• PROMPT: Write out all of the data without omission, exactly as shown.

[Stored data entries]

▬▬▬

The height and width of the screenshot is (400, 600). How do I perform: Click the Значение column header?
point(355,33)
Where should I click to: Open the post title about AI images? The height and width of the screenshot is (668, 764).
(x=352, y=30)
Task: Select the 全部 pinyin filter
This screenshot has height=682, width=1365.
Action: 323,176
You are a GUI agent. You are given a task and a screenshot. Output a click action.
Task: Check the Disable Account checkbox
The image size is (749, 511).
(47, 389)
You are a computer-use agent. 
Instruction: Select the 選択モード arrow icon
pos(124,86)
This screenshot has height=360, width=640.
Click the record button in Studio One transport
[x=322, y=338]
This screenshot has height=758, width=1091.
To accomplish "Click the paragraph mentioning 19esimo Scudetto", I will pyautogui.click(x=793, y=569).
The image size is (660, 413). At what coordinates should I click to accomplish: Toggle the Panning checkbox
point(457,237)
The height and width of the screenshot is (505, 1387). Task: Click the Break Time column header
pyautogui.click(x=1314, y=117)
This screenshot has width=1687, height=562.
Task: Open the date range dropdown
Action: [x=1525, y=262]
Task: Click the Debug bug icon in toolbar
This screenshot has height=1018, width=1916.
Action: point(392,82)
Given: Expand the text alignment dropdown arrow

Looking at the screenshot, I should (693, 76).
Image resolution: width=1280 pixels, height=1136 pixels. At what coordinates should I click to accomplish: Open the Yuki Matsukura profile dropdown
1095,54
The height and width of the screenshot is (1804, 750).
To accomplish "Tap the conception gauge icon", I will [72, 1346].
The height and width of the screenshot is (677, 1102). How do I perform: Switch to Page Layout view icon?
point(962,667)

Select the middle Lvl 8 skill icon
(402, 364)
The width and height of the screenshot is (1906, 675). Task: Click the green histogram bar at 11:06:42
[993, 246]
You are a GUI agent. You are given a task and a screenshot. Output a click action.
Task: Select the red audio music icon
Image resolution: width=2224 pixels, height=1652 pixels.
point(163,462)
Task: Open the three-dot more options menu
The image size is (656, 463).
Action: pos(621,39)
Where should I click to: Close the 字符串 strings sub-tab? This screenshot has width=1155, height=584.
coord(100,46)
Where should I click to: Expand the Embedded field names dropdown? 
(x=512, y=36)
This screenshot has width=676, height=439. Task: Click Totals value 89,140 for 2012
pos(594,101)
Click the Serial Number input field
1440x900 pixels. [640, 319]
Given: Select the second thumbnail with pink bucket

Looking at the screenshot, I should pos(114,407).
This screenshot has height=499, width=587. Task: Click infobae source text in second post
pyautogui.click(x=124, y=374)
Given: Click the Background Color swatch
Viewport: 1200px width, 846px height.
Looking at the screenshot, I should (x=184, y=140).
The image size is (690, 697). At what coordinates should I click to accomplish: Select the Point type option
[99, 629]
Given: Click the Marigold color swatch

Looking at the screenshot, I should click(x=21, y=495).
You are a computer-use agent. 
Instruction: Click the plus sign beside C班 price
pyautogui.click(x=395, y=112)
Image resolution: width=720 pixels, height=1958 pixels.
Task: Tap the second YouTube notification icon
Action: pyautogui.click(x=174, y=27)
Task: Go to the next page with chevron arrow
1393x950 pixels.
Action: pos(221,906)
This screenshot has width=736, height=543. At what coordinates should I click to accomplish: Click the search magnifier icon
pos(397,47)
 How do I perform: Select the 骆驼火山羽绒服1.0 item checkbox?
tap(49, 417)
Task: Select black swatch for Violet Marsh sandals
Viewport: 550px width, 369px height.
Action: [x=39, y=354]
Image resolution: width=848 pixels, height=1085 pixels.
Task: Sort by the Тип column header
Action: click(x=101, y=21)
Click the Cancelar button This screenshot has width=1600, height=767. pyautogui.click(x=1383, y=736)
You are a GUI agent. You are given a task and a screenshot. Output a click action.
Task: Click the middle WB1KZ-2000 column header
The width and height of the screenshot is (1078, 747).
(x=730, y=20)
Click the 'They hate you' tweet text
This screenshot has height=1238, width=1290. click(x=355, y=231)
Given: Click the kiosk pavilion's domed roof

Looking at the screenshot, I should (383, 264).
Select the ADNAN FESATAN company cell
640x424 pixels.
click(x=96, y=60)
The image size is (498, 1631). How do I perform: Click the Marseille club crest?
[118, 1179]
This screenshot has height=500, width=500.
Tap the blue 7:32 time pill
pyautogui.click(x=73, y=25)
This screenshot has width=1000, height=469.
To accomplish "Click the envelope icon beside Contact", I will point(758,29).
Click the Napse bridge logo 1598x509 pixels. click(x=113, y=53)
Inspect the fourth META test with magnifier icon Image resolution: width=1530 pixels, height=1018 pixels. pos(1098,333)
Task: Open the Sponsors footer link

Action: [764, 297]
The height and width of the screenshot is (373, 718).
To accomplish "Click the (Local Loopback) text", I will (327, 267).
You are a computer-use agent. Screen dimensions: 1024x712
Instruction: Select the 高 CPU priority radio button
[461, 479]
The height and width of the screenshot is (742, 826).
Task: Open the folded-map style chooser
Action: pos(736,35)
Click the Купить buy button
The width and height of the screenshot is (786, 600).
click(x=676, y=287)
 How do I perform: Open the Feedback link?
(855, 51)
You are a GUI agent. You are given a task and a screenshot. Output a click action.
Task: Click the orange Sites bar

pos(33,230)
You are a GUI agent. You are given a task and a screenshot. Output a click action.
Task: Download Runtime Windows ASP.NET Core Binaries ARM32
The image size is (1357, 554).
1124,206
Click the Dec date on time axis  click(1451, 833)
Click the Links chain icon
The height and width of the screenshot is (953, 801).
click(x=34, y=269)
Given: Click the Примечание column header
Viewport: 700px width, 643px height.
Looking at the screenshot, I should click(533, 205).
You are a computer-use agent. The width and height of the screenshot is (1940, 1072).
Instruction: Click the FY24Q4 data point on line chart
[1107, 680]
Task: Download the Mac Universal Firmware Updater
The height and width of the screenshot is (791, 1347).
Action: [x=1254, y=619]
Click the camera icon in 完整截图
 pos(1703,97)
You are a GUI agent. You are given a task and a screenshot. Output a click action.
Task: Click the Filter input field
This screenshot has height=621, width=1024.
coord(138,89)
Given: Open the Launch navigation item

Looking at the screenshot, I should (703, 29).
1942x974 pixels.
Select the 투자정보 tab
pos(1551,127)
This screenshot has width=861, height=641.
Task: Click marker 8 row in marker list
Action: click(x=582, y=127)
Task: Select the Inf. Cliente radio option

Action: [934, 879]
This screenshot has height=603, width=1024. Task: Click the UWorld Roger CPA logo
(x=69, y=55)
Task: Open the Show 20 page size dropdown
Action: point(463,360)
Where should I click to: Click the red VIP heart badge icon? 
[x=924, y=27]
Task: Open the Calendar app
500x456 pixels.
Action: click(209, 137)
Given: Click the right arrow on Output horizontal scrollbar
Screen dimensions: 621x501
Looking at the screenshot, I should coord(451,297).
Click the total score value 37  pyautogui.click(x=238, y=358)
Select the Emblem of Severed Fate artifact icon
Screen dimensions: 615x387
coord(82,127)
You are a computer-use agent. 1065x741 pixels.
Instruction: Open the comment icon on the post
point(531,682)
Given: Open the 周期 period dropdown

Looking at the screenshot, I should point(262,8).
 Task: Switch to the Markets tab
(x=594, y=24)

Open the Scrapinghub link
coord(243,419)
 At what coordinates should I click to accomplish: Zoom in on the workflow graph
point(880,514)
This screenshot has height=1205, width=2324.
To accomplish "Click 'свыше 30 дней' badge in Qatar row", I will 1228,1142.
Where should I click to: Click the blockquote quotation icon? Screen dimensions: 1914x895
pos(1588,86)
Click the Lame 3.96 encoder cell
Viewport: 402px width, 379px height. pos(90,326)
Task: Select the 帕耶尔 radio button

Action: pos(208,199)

▬▬▬

• RESPONSE:
The height and width of the screenshot is (400, 600). How do I perform: Click the Значение column header?
point(355,33)
Where should I click to: Open the post title about AI images? The height and width of the screenshot is (668, 764).
(x=352, y=30)
Task: Select the 全部 pinyin filter
This screenshot has height=682, width=1365.
Action: 323,176
You are a GUI agent. You are given a task and a screenshot. Output a click action.
Task: Check the Disable Account checkbox
The image size is (749, 511).
(47, 389)
You are a computer-use agent. 
Instruction: Select the 選択モード arrow icon
pos(124,86)
This screenshot has height=360, width=640.
Click the record button in Studio One transport
[x=322, y=338]
This screenshot has height=758, width=1091.
To accomplish "Click the paragraph mentioning 19esimo Scudetto", I will pyautogui.click(x=793, y=569).
The image size is (660, 413). At what coordinates should I click to accomplish: Toggle the Panning checkbox
point(457,237)
The height and width of the screenshot is (505, 1387). Task: Click the Break Time column header
pyautogui.click(x=1314, y=117)
This screenshot has width=1687, height=562.
Task: Open the date range dropdown
Action: [x=1525, y=262]
Task: Click the Debug bug icon in toolbar
This screenshot has height=1018, width=1916.
Action: point(392,82)
Given: Expand the text alignment dropdown arrow

Looking at the screenshot, I should (693, 76).
Image resolution: width=1280 pixels, height=1136 pixels. At what coordinates should I click to accomplish: Open the Yuki Matsukura profile dropdown
1095,54
The height and width of the screenshot is (1804, 750).
To accomplish "Tap the conception gauge icon", I will [72, 1346].
The height and width of the screenshot is (677, 1102). How do I perform: Switch to Page Layout view icon?
point(962,667)

Select the middle Lvl 8 skill icon
(402, 364)
The width and height of the screenshot is (1906, 675). Task: Click the green histogram bar at 11:06:42
[993, 246]
You are a GUI agent. You are given a task and a screenshot. Output a click action.
Task: Select the red audio music icon
Image resolution: width=2224 pixels, height=1652 pixels.
point(163,462)
Task: Open the three-dot more options menu
The image size is (656, 463).
Action: pos(621,39)
Where should I click to: Close the 字符串 strings sub-tab? This screenshot has width=1155, height=584.
coord(100,46)
Where should I click to: Expand the Embedded field names dropdown? 
(x=512, y=36)
This screenshot has width=676, height=439. Task: Click Totals value 89,140 for 2012
pos(594,101)
Click the Serial Number input field
1440x900 pixels. [640, 319]
Given: Select the second thumbnail with pink bucket

Looking at the screenshot, I should pos(114,407).
This screenshot has height=499, width=587. Task: Click infobae source text in second post
pyautogui.click(x=124, y=374)
Given: Click the Background Color swatch
Viewport: 1200px width, 846px height.
Looking at the screenshot, I should (x=184, y=140).
The image size is (690, 697). At what coordinates should I click to accomplish: Select the Point type option
[99, 629]
Given: Click the Marigold color swatch

Looking at the screenshot, I should click(x=21, y=495).
You are a computer-use agent. 
Instruction: Click the plus sign beside C班 price
pyautogui.click(x=395, y=112)
Image resolution: width=720 pixels, height=1958 pixels.
Task: Tap the second YouTube notification icon
Action: pyautogui.click(x=174, y=27)
Task: Go to the next page with chevron arrow
1393x950 pixels.
Action: pos(221,906)
This screenshot has width=736, height=543. At what coordinates should I click to accomplish: Click the search magnifier icon
pos(397,47)
 How do I perform: Select the 骆驼火山羽绒服1.0 item checkbox?
tap(49, 417)
Task: Select black swatch for Violet Marsh sandals
Viewport: 550px width, 369px height.
Action: [x=39, y=354]
Image resolution: width=848 pixels, height=1085 pixels.
Task: Sort by the Тип column header
Action: click(x=101, y=21)
Click the Cancelar button This screenshot has width=1600, height=767. pyautogui.click(x=1383, y=736)
You are a GUI agent. You are given a task and a screenshot. Output a click action.
Task: Click the middle WB1KZ-2000 column header
The width and height of the screenshot is (1078, 747).
(x=730, y=20)
Click the 'They hate you' tweet text
This screenshot has height=1238, width=1290. click(x=355, y=231)
Given: Click the kiosk pavilion's domed roof

Looking at the screenshot, I should (383, 264).
Select the ADNAN FESATAN company cell
640x424 pixels.
click(x=96, y=60)
The image size is (498, 1631). How do I perform: Click the Marseille club crest?
[118, 1179]
This screenshot has height=500, width=500.
Tap the blue 7:32 time pill
pyautogui.click(x=73, y=25)
This screenshot has width=1000, height=469.
To accomplish "Click the envelope icon beside Contact", I will point(758,29).
Click the Napse bridge logo 1598x509 pixels. click(x=113, y=53)
Inspect the fourth META test with magnifier icon Image resolution: width=1530 pixels, height=1018 pixels. pos(1098,333)
Task: Open the Sponsors footer link

Action: [764, 297]
The height and width of the screenshot is (373, 718).
To accomplish "Click the (Local Loopback) text", I will (327, 267).
You are a computer-use agent. Screen dimensions: 1024x712
Instruction: Select the 高 CPU priority radio button
[461, 479]
The height and width of the screenshot is (742, 826).
Task: Open the folded-map style chooser
Action: pos(736,35)
Click the Купить buy button
The width and height of the screenshot is (786, 600).
click(x=676, y=287)
 How do I perform: Open the Feedback link?
(855, 51)
You are a GUI agent. You are given a task and a screenshot. Output a click action.
Task: Click the orange Sites bar

pos(33,230)
You are a GUI agent. You are given a task and a screenshot. Output a click action.
Task: Download Runtime Windows ASP.NET Core Binaries ARM32
The image size is (1357, 554).
1124,206
Click the Dec date on time axis  click(1451, 833)
Click the Links chain icon
The height and width of the screenshot is (953, 801).
click(x=34, y=269)
Given: Click the Примечание column header
Viewport: 700px width, 643px height.
Looking at the screenshot, I should click(533, 205).
You are a computer-use agent. The width and height of the screenshot is (1940, 1072).
Instruction: Click the FY24Q4 data point on line chart
[1107, 680]
Task: Download the Mac Universal Firmware Updater
The height and width of the screenshot is (791, 1347).
Action: [x=1254, y=619]
Click the camera icon in 完整截图
 pos(1703,97)
You are a GUI agent. You are given a task and a screenshot. Output a click action.
Task: Click the Filter input field
This screenshot has height=621, width=1024.
coord(138,89)
Given: Open the Launch navigation item

Looking at the screenshot, I should (703, 29).
1942x974 pixels.
Select the 투자정보 tab
pos(1551,127)
This screenshot has width=861, height=641.
Task: Click marker 8 row in marker list
Action: click(x=582, y=127)
Task: Select the Inf. Cliente radio option

Action: [934, 879]
This screenshot has height=603, width=1024. Task: Click the UWorld Roger CPA logo
(x=69, y=55)
Task: Open the Show 20 page size dropdown
Action: point(463,360)
Where should I click to: Click the red VIP heart badge icon? 
[x=924, y=27]
Task: Open the Calendar app
500x456 pixels.
Action: click(209, 137)
Given: Click the right arrow on Output horizontal scrollbar
Screen dimensions: 621x501
Looking at the screenshot, I should coord(451,297).
Click the total score value 37  pyautogui.click(x=238, y=358)
Select the Emblem of Severed Fate artifact icon
Screen dimensions: 615x387
coord(82,127)
You are a computer-use agent. 1065x741 pixels.
Instruction: Open the comment icon on the post
point(531,682)
Given: Open the 周期 period dropdown

Looking at the screenshot, I should point(262,8).
 Task: Switch to the Markets tab
(x=594, y=24)

Open the Scrapinghub link
coord(243,419)
 At what coordinates should I click to accomplish: Zoom in on the workflow graph
point(880,514)
This screenshot has height=1205, width=2324.
To accomplish "Click 'свыше 30 дней' badge in Qatar row", I will 1228,1142.
Where should I click to: Click the blockquote quotation icon? Screen dimensions: 1914x895
pos(1588,86)
Click the Lame 3.96 encoder cell
Viewport: 402px width, 379px height. pos(90,326)
Task: Select the 帕耶尔 radio button

Action: pos(208,199)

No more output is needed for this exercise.